### Text provided

* BEGIN *

The first sentence of the autobiography reads: "The cradle rocks above an abyss, and common sense tells us that our existence is but a brief crack of light between two eternities of darkness." The key words here are "common sense," and they need to be examined within the context of Nabokov's own lexicon. Now, it is clear from everything he wrote that he valued precision and uniqueness most highly. Thus, anything that is widespread, thought of as given or "common" becomes suspect when he seems to be appealing to it. There is more specific evidence of Nabokov's distaste for the notion of "common sense" as well. In the Foreword to Speak, Memory (p. 10) he mentions that the autobiography's opening chapter was first published in 1950. (The same beginning lines appear in all book variants of the chapter—Conclusive Evidence , the first version of the autobiography, and the revised Russian version Drugie berega [Other Shores, 1954]. The date Nabokov provides suggests a general chronological connection with the lecture "The Art of Literature and Commonsense," which was delivered at about the same time as the first chapter of the autobiography. In the lecture Nabokov quotes a standard dictionary definition of the term commonsense, and then goes on to redefine it with an unequivocally negative meaning: "Commonsense at its worst is sense made common, and so everything is comfortably cheapened by its touch"; "the biography of commonsense makes nasty reading"; "Commonsense has trampled down many a gentle genius whose eyes had delighted in a too early moonbeam of some too early truth.... commonsense has prompted ugly but strong nations to crush their fair but frail neighbors the moment a gap in history offered a chance that it would have been ridiculous not to exploit." By contrast, all the values Nabokov advocates in the lecture stem from his conception of the unique and the "irrational," qualities that are manifested by various select individuals—"the meek prophet, the enchanter in his cave, the indignant artist, the nonconforming little schoolboy" (p. 372.). When seen in Nabokov's own terms, therefore, the first sentence of Speak, Memory emerges as highly ironic, and suggests that the "commonsensical" view of life as being short ("a brief crack of light"), and without any issue into the realm of death ("between two eternities of darkness"), is simply wrong.
The next sentence, beginning "although the two [eternities of darkness] are identical twins," is also deceptive because the misleadingly authoritative "although" allows Nabokov to slip in a startling affirmation of something that he has not yet proven and that certainly cannot be taken for granted. Indeed, the remainder of the paragraph implies that the "abysses" preceding and following human life may not be quite as empty and foreboding as might seem. The primary vehicle for this oblique suggestion is the "young chronophobiac" whom Nabokov introduces and describes as being particularly unnerved by a home movie made several weeks before his birth because it shows a world from which he was absent. He is also upset by the baby carriage that appears in the film with the "encroaching air of a coffin"; it is empty, "as if, in the reverse course of events, [the chronophobiac's] very bones had disintegrated" (p. 19). Nabokov's deception in this passage lies in his concealing that the young man was mistaken to focus on the empty baby carriage and to regret that no one missed him prior to his birth. Obviously he had already existed in another form for some eight months before the film was made. Nabokov reinforces this idea by adding that the young man catches "a glimpse of his mother waving from an upstairs window" in the film, a significant detail that does not appear in either of the two earlier versions of the autobiography. Another inference suggested by this passage is that prenatal existence may not be exclusively physical in the familiar sense, because one is both present in the world and absent from it. And since we have been told that the abysses before and after life are "identical," we are left with the potential conclusion that just as man exists before birth, he may continue to exist in some form after death.

* END *

### Written tasks
1 - Answer these questions from the commentary on Speak, Memory:
(a) In what year was the autobiography's opening chapter first published?
(b) What was the first version of the autobiography called?
(c) What detail in the home movie is absent from both earlier versions of the autobiography?
2 - From the commentary on Speak, Memory, list every select individual whom Nabokov's lecture names as showing the unique and "irrational" qualities.
3 - Resume the commentary on Speak, Memory right after its final sentence, keeping its analytical style.

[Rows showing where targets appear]
* BEGIN *

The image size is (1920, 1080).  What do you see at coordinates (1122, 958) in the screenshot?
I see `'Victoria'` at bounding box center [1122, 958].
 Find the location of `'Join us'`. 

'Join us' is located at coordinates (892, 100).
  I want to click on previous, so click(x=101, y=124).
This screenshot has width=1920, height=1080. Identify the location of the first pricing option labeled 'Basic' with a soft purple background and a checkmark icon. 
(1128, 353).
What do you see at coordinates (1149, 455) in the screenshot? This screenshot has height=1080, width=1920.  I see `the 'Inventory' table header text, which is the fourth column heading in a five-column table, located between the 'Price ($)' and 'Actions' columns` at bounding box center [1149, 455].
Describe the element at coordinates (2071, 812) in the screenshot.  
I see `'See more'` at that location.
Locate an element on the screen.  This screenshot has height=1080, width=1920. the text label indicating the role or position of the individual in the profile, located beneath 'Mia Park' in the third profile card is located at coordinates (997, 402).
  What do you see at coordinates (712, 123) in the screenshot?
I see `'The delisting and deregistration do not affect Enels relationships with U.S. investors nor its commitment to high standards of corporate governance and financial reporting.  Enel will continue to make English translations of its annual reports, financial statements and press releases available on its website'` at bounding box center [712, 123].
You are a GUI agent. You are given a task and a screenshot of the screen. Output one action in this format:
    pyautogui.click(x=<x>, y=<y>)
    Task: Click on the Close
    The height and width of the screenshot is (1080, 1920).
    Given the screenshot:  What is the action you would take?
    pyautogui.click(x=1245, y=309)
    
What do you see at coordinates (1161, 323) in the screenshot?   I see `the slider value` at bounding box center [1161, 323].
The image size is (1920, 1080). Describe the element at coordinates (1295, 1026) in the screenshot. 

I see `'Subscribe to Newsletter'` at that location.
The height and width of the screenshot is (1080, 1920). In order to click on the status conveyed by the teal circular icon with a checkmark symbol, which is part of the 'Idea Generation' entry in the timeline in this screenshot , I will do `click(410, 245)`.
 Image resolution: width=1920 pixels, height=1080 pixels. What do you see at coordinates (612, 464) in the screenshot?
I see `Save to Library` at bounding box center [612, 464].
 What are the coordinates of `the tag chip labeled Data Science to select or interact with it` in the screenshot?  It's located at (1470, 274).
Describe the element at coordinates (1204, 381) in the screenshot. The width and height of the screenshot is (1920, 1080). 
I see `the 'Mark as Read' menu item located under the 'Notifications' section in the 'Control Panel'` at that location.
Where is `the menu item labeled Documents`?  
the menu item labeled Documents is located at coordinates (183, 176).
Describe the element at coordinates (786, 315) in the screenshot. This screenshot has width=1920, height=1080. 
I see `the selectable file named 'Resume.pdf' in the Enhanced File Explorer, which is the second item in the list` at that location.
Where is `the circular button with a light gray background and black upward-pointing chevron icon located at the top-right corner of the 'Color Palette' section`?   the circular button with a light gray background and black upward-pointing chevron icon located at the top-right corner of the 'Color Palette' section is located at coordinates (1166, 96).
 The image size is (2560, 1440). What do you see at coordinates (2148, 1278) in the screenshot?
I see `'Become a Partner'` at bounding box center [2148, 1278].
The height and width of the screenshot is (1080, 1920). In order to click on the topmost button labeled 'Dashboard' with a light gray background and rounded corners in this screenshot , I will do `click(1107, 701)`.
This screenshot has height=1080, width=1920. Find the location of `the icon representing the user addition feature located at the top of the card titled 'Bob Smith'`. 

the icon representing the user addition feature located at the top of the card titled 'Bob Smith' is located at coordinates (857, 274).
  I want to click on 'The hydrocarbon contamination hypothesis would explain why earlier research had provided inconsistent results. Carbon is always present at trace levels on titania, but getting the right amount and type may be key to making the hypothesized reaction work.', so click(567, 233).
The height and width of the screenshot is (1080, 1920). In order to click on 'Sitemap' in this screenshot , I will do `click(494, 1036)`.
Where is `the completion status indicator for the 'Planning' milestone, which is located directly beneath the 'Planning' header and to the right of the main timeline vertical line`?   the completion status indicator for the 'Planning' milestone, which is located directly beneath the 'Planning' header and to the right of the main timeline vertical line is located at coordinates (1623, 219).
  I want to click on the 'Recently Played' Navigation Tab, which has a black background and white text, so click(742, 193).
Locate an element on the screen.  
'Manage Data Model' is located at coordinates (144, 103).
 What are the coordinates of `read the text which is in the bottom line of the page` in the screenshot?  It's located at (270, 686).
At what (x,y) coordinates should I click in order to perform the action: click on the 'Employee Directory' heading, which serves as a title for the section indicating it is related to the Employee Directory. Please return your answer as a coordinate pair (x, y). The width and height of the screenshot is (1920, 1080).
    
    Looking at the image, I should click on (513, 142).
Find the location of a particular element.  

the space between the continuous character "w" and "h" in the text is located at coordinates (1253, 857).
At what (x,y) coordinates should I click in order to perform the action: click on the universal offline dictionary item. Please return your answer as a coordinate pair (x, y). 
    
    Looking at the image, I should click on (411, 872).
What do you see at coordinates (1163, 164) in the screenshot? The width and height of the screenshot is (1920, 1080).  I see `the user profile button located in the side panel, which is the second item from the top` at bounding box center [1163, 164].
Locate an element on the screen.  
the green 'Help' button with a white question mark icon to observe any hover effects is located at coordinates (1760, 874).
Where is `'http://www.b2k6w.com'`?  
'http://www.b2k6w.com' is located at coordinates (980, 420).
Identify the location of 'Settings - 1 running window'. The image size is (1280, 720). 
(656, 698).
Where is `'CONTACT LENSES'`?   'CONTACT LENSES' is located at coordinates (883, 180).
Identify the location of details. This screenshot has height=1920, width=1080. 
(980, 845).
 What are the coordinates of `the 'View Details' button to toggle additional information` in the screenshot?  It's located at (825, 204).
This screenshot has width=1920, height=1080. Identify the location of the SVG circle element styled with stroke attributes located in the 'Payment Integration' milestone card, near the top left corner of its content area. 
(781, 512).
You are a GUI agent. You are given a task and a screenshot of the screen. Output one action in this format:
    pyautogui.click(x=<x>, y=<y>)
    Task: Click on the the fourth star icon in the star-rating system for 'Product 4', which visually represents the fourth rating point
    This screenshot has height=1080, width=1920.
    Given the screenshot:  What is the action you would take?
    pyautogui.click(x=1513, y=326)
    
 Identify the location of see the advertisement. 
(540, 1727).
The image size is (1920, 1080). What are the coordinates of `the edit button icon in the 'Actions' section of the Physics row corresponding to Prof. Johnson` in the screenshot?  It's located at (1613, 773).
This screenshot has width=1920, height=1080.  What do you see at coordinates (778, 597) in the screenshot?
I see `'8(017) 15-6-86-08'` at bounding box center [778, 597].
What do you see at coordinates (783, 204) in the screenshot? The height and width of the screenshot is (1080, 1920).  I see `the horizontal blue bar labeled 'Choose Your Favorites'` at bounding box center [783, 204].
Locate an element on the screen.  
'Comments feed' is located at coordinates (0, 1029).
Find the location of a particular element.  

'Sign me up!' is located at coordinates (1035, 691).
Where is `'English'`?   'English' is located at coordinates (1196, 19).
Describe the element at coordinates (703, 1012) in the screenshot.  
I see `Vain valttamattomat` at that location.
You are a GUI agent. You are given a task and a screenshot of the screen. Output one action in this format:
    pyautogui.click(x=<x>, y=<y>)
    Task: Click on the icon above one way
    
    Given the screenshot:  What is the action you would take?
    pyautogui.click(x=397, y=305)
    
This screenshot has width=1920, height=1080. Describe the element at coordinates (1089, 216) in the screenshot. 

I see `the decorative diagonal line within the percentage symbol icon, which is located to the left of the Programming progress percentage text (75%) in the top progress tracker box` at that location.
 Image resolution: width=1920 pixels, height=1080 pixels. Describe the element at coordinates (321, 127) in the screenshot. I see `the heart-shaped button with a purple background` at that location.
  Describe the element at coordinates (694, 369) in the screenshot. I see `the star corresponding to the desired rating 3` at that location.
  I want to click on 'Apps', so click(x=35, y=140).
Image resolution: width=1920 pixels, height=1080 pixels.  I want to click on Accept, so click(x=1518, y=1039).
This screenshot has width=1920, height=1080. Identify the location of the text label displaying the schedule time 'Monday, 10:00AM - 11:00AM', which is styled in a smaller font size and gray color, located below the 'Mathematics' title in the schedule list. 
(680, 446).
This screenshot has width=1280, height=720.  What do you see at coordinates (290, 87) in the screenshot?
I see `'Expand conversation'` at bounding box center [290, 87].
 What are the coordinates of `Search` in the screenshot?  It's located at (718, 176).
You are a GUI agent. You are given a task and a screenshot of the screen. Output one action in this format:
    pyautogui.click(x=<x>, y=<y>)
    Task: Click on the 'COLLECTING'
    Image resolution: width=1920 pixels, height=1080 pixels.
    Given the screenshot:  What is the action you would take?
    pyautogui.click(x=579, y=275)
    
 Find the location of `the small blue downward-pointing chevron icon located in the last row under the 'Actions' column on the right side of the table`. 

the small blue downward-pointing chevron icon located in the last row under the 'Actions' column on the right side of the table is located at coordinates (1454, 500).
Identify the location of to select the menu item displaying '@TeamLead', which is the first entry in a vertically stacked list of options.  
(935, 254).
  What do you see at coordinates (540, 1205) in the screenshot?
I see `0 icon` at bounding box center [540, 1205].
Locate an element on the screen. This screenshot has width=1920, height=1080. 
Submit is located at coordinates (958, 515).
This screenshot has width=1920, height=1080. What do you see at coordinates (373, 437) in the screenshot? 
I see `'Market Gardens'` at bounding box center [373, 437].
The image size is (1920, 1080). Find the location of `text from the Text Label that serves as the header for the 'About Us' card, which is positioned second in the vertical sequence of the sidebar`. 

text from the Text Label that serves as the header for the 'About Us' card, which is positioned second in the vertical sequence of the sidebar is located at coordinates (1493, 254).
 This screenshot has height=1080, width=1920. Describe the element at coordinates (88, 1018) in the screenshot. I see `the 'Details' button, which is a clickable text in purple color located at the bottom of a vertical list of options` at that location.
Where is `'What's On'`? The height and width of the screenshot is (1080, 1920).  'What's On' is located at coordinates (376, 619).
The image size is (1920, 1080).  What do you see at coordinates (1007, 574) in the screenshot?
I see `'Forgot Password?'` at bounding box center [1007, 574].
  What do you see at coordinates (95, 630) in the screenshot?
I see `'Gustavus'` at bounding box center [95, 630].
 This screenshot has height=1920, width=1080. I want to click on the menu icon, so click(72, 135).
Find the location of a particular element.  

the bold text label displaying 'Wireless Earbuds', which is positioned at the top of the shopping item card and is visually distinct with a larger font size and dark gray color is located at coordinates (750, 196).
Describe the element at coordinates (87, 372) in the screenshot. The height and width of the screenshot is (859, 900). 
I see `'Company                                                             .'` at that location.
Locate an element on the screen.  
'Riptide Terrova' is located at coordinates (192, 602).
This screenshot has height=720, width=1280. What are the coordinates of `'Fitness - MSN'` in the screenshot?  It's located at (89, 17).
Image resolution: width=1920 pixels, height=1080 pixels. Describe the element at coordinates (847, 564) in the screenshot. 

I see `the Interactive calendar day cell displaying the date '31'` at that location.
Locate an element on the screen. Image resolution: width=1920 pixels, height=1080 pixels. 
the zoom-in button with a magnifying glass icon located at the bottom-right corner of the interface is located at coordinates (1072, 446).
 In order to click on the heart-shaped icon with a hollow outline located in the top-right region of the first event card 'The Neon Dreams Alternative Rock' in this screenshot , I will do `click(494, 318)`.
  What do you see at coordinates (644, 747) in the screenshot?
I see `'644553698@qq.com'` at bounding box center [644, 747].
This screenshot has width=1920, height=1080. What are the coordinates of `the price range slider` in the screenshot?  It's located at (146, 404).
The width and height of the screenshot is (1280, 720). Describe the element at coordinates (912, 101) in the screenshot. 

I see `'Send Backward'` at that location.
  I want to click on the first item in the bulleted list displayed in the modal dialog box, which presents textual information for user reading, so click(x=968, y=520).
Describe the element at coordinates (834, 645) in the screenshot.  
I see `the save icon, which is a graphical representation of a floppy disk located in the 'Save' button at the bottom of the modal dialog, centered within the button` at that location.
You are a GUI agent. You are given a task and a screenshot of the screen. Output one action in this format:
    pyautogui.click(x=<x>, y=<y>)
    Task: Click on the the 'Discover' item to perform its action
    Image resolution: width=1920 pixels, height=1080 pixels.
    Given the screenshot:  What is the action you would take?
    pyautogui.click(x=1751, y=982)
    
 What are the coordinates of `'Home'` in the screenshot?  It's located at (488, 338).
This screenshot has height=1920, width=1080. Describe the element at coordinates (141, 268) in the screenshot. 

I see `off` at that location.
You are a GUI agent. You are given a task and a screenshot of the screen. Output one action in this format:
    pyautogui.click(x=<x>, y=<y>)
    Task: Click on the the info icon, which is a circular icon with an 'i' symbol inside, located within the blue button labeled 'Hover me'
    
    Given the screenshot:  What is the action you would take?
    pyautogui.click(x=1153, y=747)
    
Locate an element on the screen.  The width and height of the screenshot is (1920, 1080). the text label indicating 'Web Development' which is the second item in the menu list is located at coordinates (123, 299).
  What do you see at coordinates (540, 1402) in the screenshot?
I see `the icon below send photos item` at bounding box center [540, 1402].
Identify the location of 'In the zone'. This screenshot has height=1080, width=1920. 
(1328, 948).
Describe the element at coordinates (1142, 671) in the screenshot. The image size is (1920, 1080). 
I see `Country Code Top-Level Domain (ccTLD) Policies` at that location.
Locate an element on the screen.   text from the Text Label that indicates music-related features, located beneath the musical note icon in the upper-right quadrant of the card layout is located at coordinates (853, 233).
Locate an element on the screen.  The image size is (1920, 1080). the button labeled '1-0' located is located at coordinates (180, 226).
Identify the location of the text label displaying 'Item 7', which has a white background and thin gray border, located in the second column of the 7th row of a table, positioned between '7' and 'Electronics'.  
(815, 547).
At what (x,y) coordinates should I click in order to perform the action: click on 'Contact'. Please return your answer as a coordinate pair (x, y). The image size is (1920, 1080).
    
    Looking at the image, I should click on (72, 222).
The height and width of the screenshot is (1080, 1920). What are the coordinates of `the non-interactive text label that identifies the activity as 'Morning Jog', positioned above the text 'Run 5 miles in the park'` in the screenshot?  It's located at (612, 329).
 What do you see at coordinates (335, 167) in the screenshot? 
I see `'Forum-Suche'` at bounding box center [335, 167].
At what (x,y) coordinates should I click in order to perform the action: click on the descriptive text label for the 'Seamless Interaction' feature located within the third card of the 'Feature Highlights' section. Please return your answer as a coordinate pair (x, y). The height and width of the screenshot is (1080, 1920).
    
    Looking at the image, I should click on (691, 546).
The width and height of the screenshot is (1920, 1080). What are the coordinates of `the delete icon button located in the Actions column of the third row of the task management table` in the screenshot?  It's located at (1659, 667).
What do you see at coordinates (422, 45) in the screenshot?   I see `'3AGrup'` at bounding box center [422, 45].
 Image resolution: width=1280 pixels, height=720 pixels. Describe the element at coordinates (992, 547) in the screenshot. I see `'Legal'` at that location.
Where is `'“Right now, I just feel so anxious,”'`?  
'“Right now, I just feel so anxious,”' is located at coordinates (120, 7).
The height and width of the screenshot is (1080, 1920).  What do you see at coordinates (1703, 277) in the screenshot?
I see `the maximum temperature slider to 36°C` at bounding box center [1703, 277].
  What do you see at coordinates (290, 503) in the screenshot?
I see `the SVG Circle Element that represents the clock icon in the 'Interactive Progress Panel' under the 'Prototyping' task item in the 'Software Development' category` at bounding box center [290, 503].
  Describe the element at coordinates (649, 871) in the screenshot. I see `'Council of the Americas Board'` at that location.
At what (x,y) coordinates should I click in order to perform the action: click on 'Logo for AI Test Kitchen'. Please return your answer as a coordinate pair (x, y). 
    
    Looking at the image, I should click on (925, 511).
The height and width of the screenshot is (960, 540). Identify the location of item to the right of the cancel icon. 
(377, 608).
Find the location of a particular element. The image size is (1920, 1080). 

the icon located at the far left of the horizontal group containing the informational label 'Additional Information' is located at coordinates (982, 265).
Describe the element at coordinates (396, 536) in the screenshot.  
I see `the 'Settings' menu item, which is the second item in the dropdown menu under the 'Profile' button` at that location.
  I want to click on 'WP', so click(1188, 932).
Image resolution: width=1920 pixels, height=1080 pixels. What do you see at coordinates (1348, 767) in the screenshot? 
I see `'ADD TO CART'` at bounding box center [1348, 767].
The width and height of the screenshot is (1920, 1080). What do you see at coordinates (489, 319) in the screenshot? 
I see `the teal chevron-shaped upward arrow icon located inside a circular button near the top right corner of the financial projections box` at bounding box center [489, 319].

* END *

### Answers for the exercise
1 -
(a) 1950
(b) Conclusive Evidence
(c) The young man catches a glimpse of his mother waving from an upstairs window.

2 -
- the meek prophet
- the enchanter in his cave
- the indignant artist
- the nonconforming little schoolboy

3 -
On the pages that follow, in a series of statements that can be, and have been readily misunderstood or dismissed as merely figurative language, Nabokov continues to intimate that a search for an escape from the "two black voids" is central to his life and works, and of primary importance for Speak, Memory. He admits that he repeatedly "made colossal efforts to distinguish the faintest of personal glimmers in the impersonal darkness on both sides of my life." And then he makes the surprising announcement that the "abysses" are illusory, which implies there is another existence after death: "That this darkness is caused merely by the walls of time separating me from the free world of timelessness is a belief I gladly share with the most gaudily painted savage" (p. 2.0). The surprise here lies in Nabokov's not explaining immediately the foundations of his belief. On the contrary, his affirmation of faith is seemingly undermined in the lines that follow because, although he describes the various methods he tried in order to reach the timeless realm, including occultism of a recognizably theosophical sort, he does not in fact acknowledge that he succeeded in doing so. Instead, he states that he saw "the prison of time" as "spherical and without exits." The deception in this case is that many pages of Speak, Memory deal precisely with the ways in which Nabokov succeeded in escaping from time's prison, even though the connections between these passages and the ones under discussion are never made explicit. (In fact, he later indicated in an interview that the reference to time as a prison in the autobiography "was only a stylistic device" with which he introduced the subject of time.) One is thus forced to conclude that the view of time as a prison is more a reflection on the incorrect methods Nabokov had explored and rejected than his final word on this aspect of his metaphysics.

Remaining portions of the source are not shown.